The groups are the American Council of Life Insurers, Washington; the Association for Advanced Life Underwriting, Falls Church, Va.; the National Association of Insurance and Financial Advisors, Falls Church; and the National Association of Independent Life Brokerage Agencies, Fairfax, Va.

The NAIC has addressed many of the groups’ concerns about an earlier draft of the amendment, but Section B continues to be an obstacle, the groups write.

Subsection B would require producers to disclose to clients prior to sales that their compensation arrangements might differ depending on the products or companies involved.

Producers also would have to explain that they might receive additional compensation from insurers or other parties based on other factors.

It’s not clear how the Subsection B disclosure requirements would mesh with state antirebating and antidiscrimination laws, and the requirements would go beyond the scope of dealing with the issue that the NAIC is trying to address, the groups write.

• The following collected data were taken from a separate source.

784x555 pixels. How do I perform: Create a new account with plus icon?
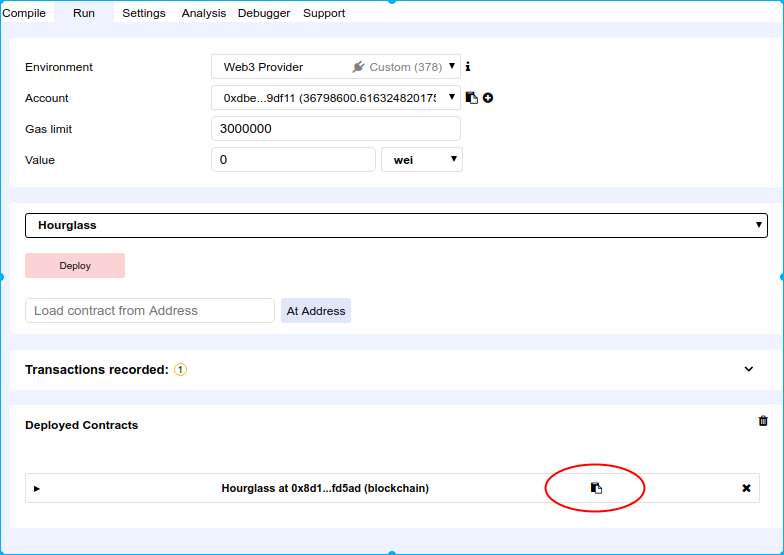click(488, 98)
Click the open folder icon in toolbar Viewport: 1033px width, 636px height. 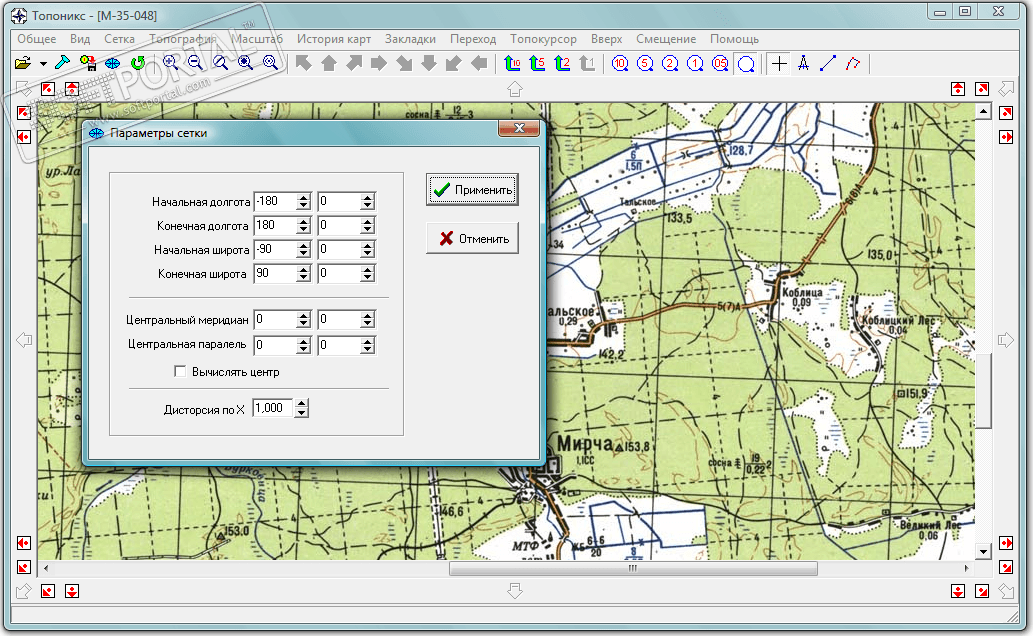(23, 63)
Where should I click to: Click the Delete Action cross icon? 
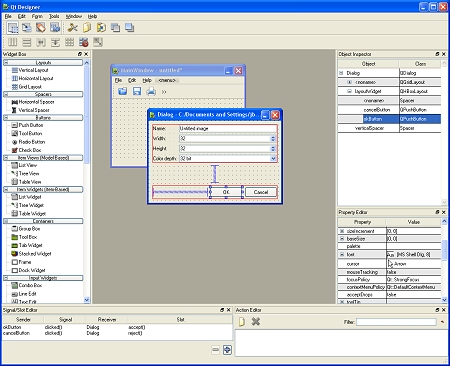click(x=256, y=322)
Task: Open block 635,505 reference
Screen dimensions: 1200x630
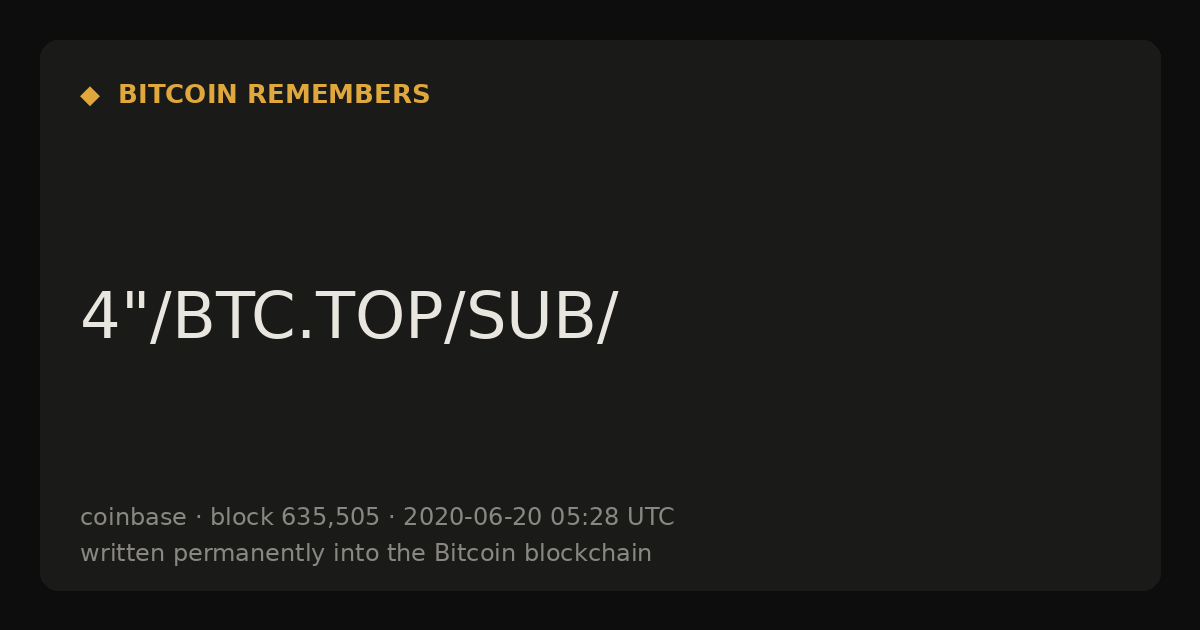Action: coord(295,517)
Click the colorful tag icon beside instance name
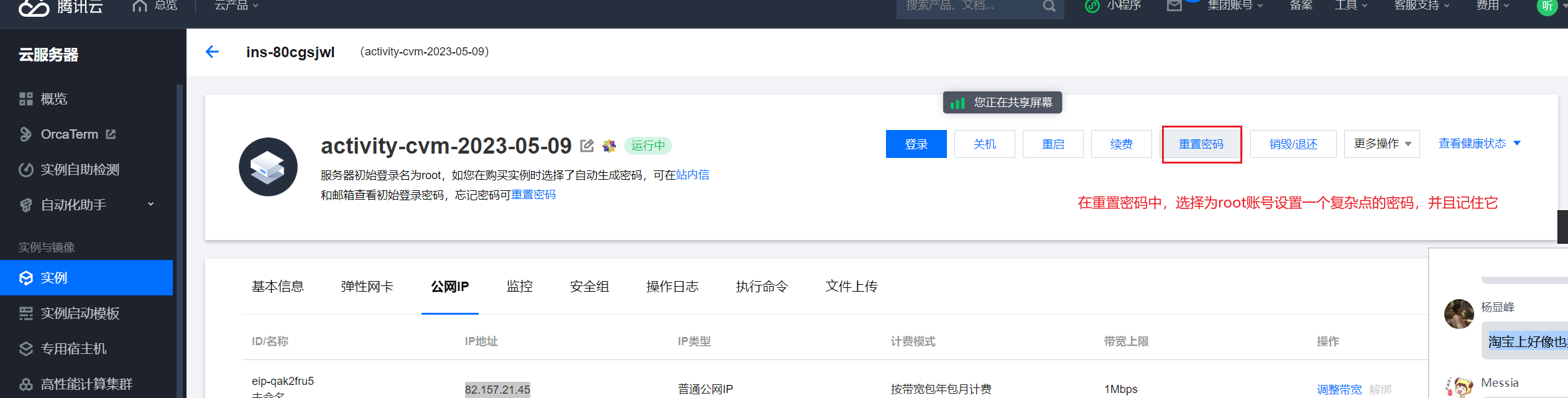This screenshot has height=398, width=1568. [x=609, y=146]
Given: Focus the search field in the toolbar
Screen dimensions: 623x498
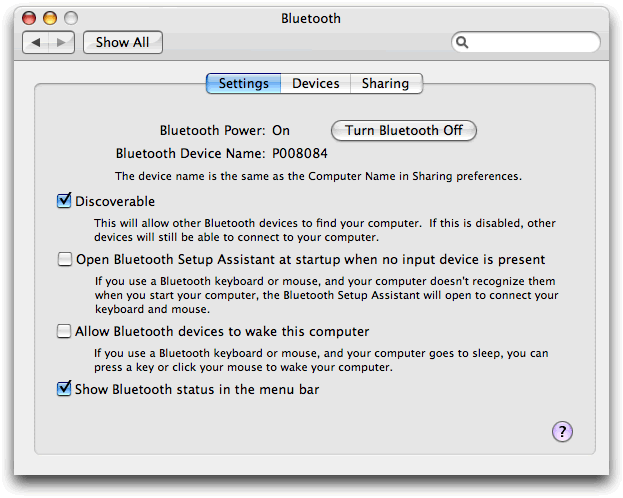Looking at the screenshot, I should click(530, 42).
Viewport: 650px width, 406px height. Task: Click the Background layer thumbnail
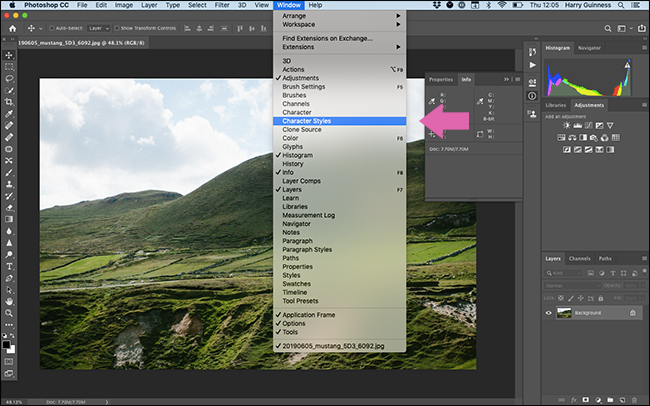coord(564,313)
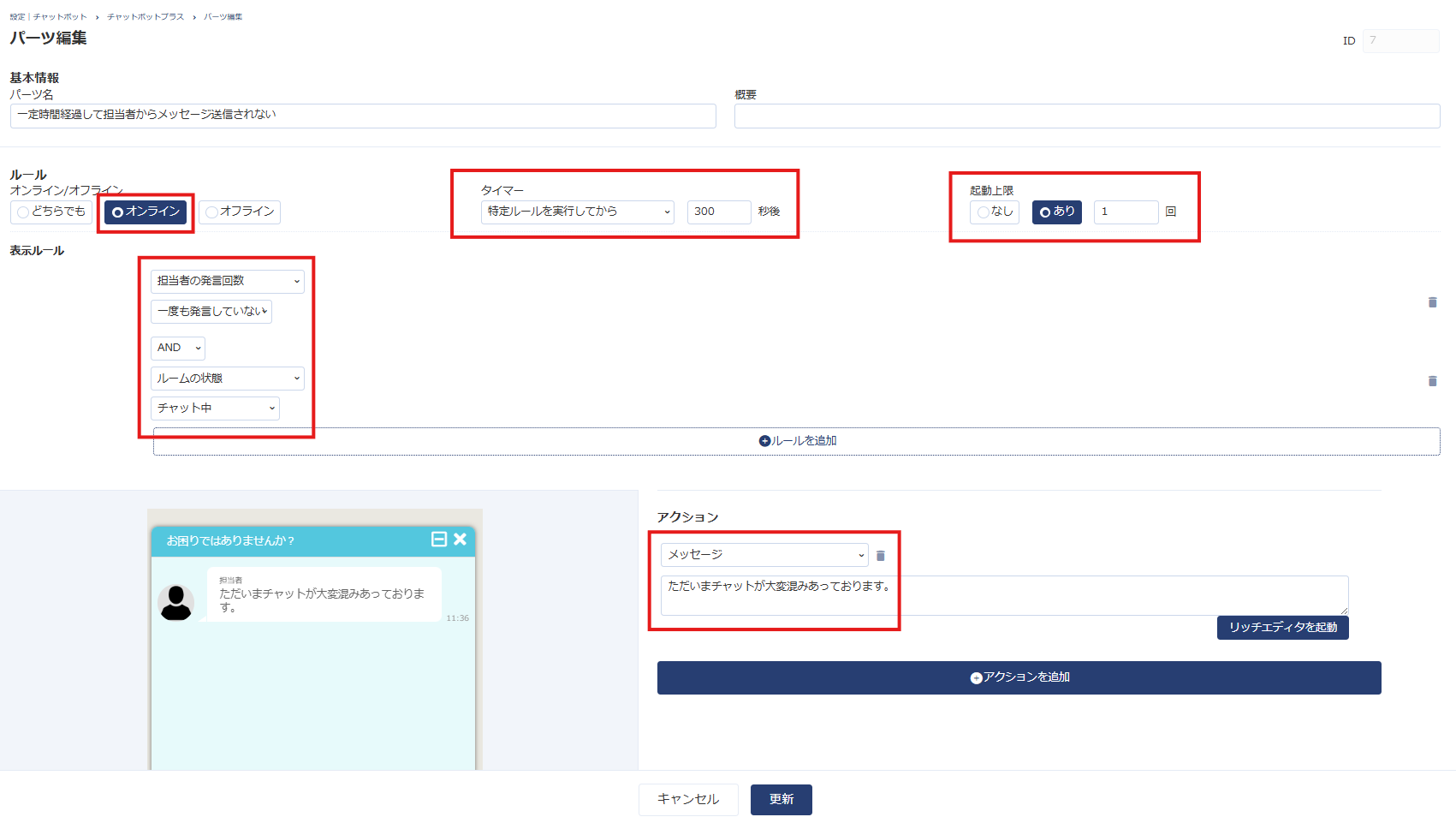Click the timer seconds field showing 300

click(x=718, y=212)
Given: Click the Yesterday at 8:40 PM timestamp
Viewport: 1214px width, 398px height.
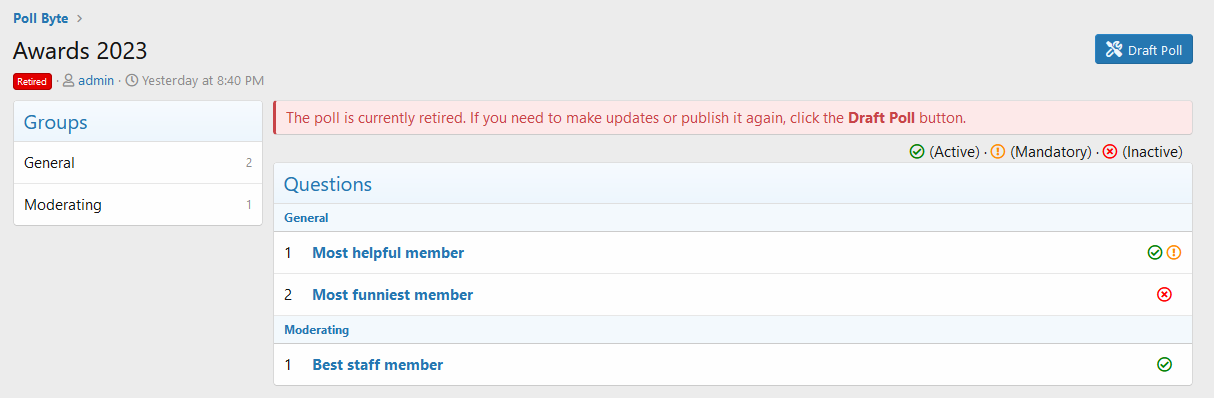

“Neither our organizations nor, we suspect, our regulators have had the opportunity to carefully consider the full impact of Subsection B,” the groups write. “Consequently, we cannot realistically envision supporting the proposal if it includes that subsection because of its potential to fundamentally alter the operation of our businesses without the thoughtful analysis, discussion and process necessary to avoid serious adverse consequences to us and to our customers.”

The letter also includes a complicated paragraph about how the life groups would react if the NAIC keeps Subsection B in the proposed PLMA amendment.

“Subject to final determinations by our respective governing bodies, if Subsection B is removed from the amendment to the PLMA, the strong sense of the organizations signing this letter is to support the amendment as it comes up in state legislatures next year; but if it remains, our opposition to the model and enactment of it in the states seems very probable,” the groups write.